Southern Improvement Company v. Elliott.
    Opinion delivered November 5, 1923.
    1. Mandamus — matter op discretion. — Permission to a litigant to file pleas or other motions out of time is a matter of discretion, which will not ‘be controlled by- mandamus.
    2. Appeal and error — how errors brought up. — Error of the trial court in refusing to permit additional pleas to be filed must he corrected by appeal; and if the trial court refuses to let the record show the error, either by recitals in the record or by bill of .exceptions, tbe party complaining has a remedy by a bill of exceptions certified by bystanders as provided by statute.
    Petition for mandamus to Arkansas Chancery Court; John M. Elliott, Chancellor;
    writ denied.
    
      Sam W. Trimble and B. W. Wilson, for petitioner.
    The writ of mandamus should go. It was not within the discretion of the chancellor to rhfuse leave to file the supplemental answer, the motion to strike the inter-plea and cross-complaint of the interveners, nor the motion to suppress the depositions, of the interveners, taken, as they were, long after the expiration of the time fixed by the chancellor for taking depositions. A chancellor has no discretionary power to deny a defendant the right to avail himself of a meritorious defense. His action in the premises was violative of both the Federal and State Constitutions. Art. 14, § 1, U. S. Const.; art. 2, § 3, Const. Ark.; art. 7, § 4, 13.; 45 Ark. 121; 35 Ark. 298-303; 91 Ark. 29; 26 Cyc. 192; 25 Ark. 452.
    
      John W. Moncrief, for respondent.
    The matters involved were purely discretionary. Petitioner seeks to supplant the office of a bill of exceptions by the extraordinary writ of mandamus. The statute provides a complete and adequate remedy. If the petitioner fails to avail himself thereof, that is no reason why mandamus should be employed as a substitute. 18 E. C. L. 131; Id. 297; Id. 314; Id. 128; Id. 100.
   Per hurt am :

The petitioner, Southern Improvement Company, entered into a contract with a road improvement district in Arkansas County for the construction of certain improvement work, and sublet a part of the contract to A. M. Perdue, who later instituted an action in the chancery court of Arkansas County against the petitioner and the road improvement district, to recover a certain amount of money alleged to be due on an unpaid balance for work done in constructing the road. During the pendency of the action E. J. Spratlin •and certain other taxpayers in the road district intervened and filed a cross-complaint on behalf of the district against petitioner and Perdne and took depositions of witnesses in support of their plea.

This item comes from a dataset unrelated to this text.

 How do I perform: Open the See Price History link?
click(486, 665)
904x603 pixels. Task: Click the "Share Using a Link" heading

A final decree was rendered in the case in favor of Perdne against the petitioner and the road district for recovery of the sum claimed, and also in favor of the road district against petitioner for the recovery of a large sum of money. Petitioner obtained an appeal to this court, and appears here now with a petition in which it is asked that a mandamus issue to compel the chancellor to file certain papers which, it is alleged, were tendered prior to the final submission of the cause in chancery court. It is alleged that, on the day of the submission and prior to the actual submission of the cause, petitioner tendered and asked permission to file a supplemental answer to the complaint of Perdue and a motion to strike from the records the interplea and cross-complaint of the interveners, and also a motion to suppress the depositions taken by the interveners, or to continue the case in order to give time to take testimony on the cross-complaint of the interveners. It is alleged that the court refused to permit either of these papers to be filed.

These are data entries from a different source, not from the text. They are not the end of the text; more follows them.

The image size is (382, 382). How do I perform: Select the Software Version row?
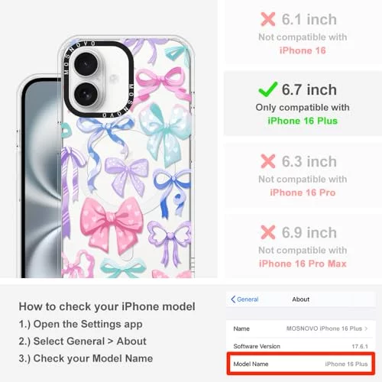click(301, 346)
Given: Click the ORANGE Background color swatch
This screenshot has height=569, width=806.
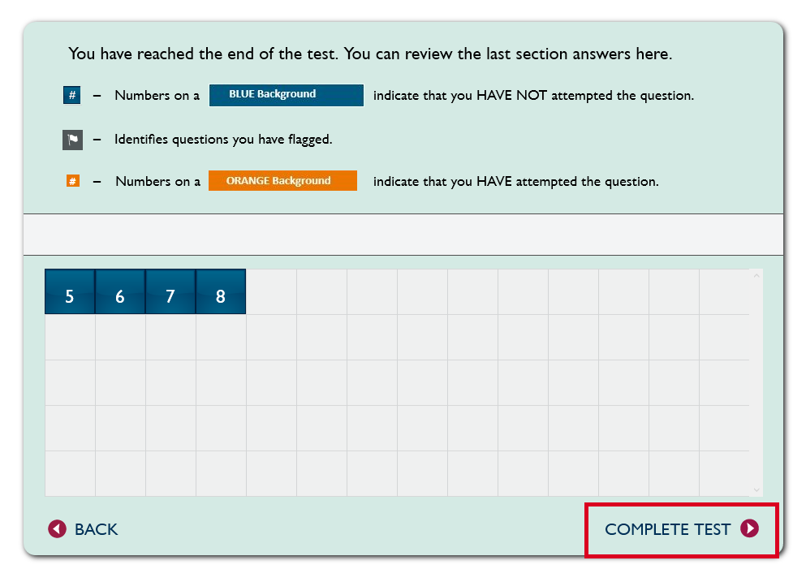Looking at the screenshot, I should click(x=282, y=180).
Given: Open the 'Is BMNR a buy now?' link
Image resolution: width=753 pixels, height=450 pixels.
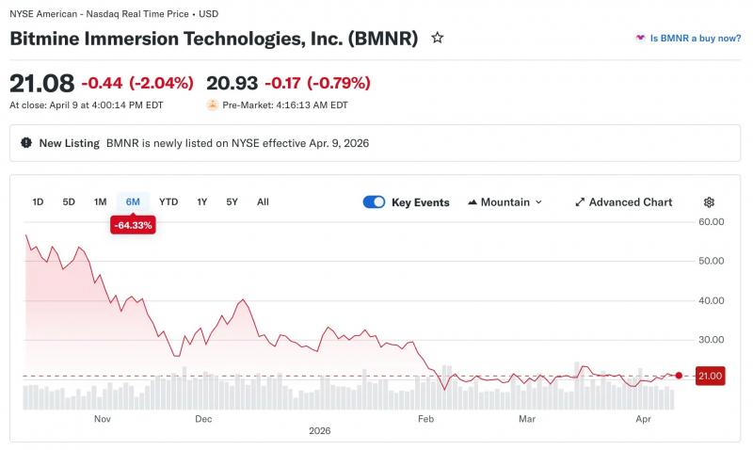Looking at the screenshot, I should pos(696,38).

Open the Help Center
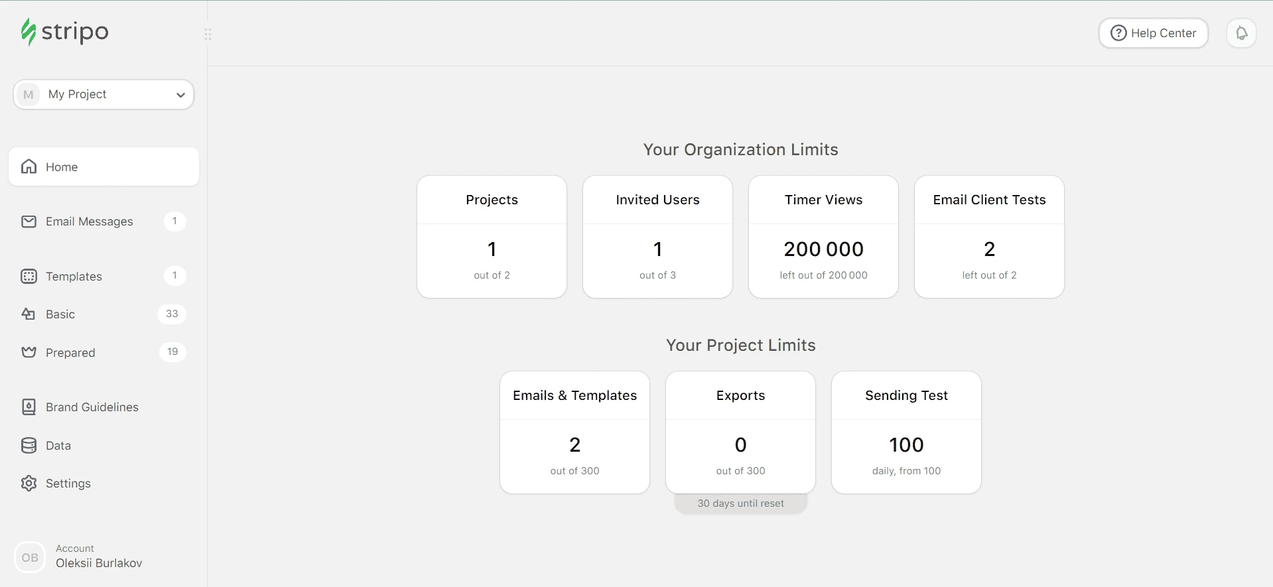click(1153, 33)
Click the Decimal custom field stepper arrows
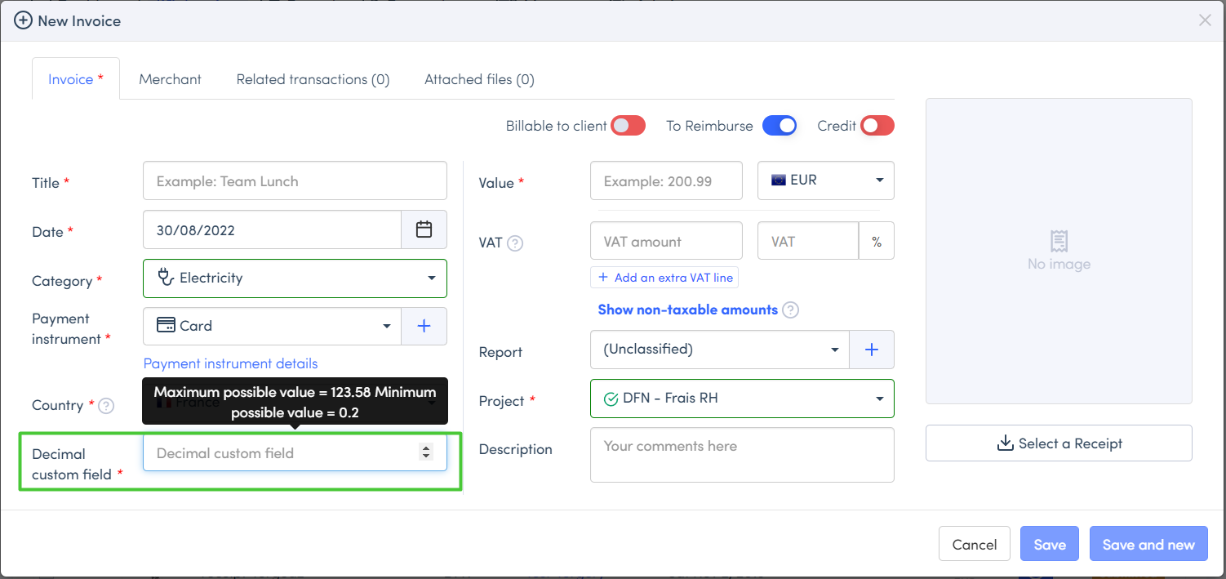The width and height of the screenshot is (1226, 579). click(425, 452)
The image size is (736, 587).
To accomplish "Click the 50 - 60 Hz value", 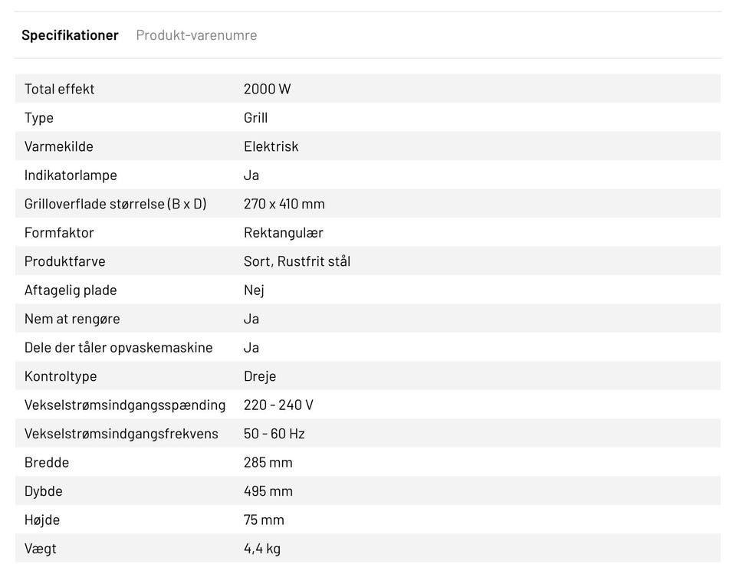I will (x=274, y=434).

The chancellor has filed a response, stating that the papers referred to in the petition were offered after all the parties, by their attorneys, had voluntarily consented to a submission of the cause on the record then made, and that the chancery court, in the exercise of its discretion, refused to permit any additional pleadings or motions to be filed after submission.

Each side has filed ex parte affidavits here on the issue of fact as to whether or not the additional pleas were tendered by petitioner before or after the actual submission of the cause.

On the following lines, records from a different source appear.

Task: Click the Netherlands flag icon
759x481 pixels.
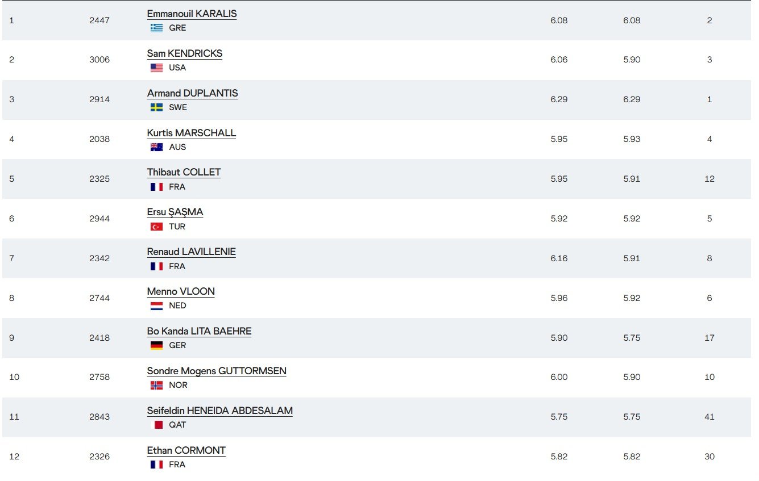Action: pyautogui.click(x=156, y=306)
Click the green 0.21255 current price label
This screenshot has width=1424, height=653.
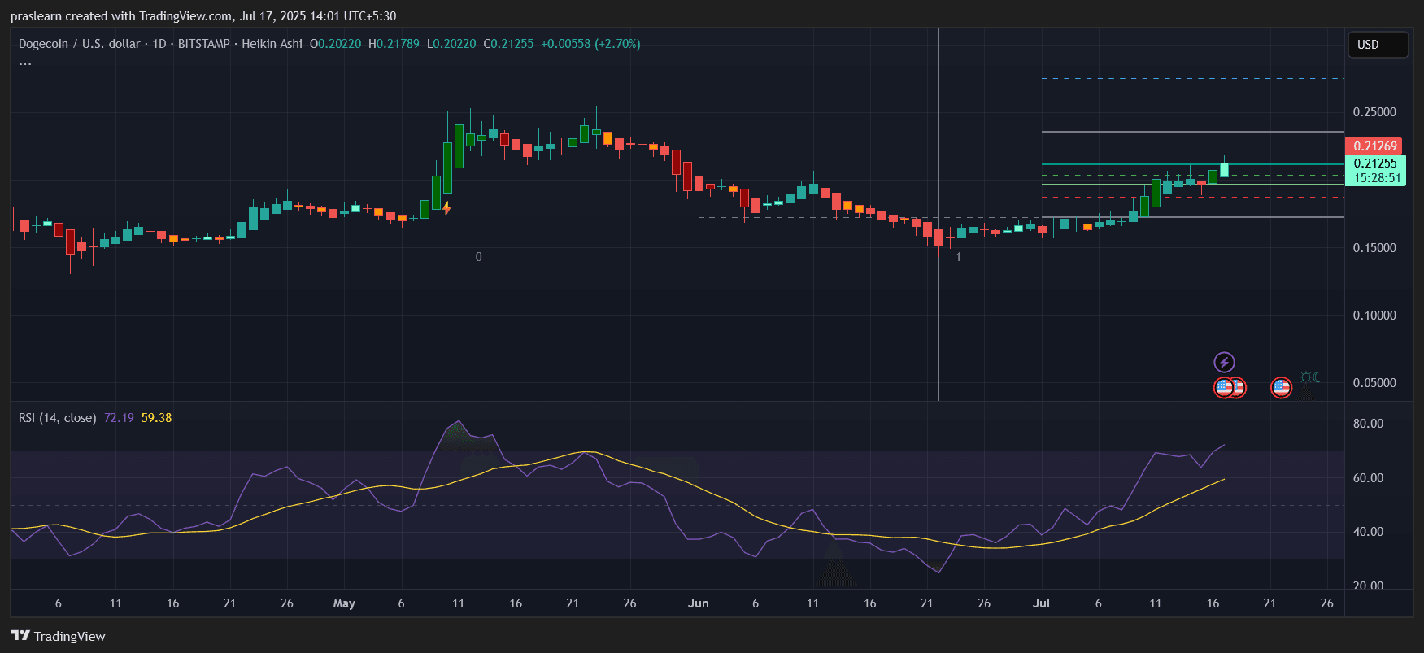1374,163
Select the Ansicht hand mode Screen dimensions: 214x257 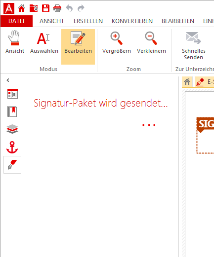pos(15,42)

Permission of the court to a litigant to file pleas or other motions out of time is, or may be, according to the circumstances, a matter of discretion with the trial court, and the rule has quite frequently been announced by this court that a writ of mandamus cannot be used as a substitute for appeal, nor will the discretion of the trial court be controlled by mandamus. Collins v. Hawkins, 77 Ark. 101; Branch v. Winfield, 80 Ark. 61; Rankin v. Fletcher, 84 Ark 156; Maxey v. Coffin, 94 Ark. 214; Automatic Weighing Co. v. Carter, 95 Ark. 118; Nixon v. Grace, 98 Ark. 505; Rolfe v. Spybuck Drainage District, 101 Ark. 29 ; Sea Insurance Co. v. Fulk, 103 Ark. 503. Where the trial judge refuses to act at all in the matter, this court may compel him by mandamus to do so, but, as before stated, it will not attempt to control the discretion of the trial court or to determine what the discretion of the court shall be.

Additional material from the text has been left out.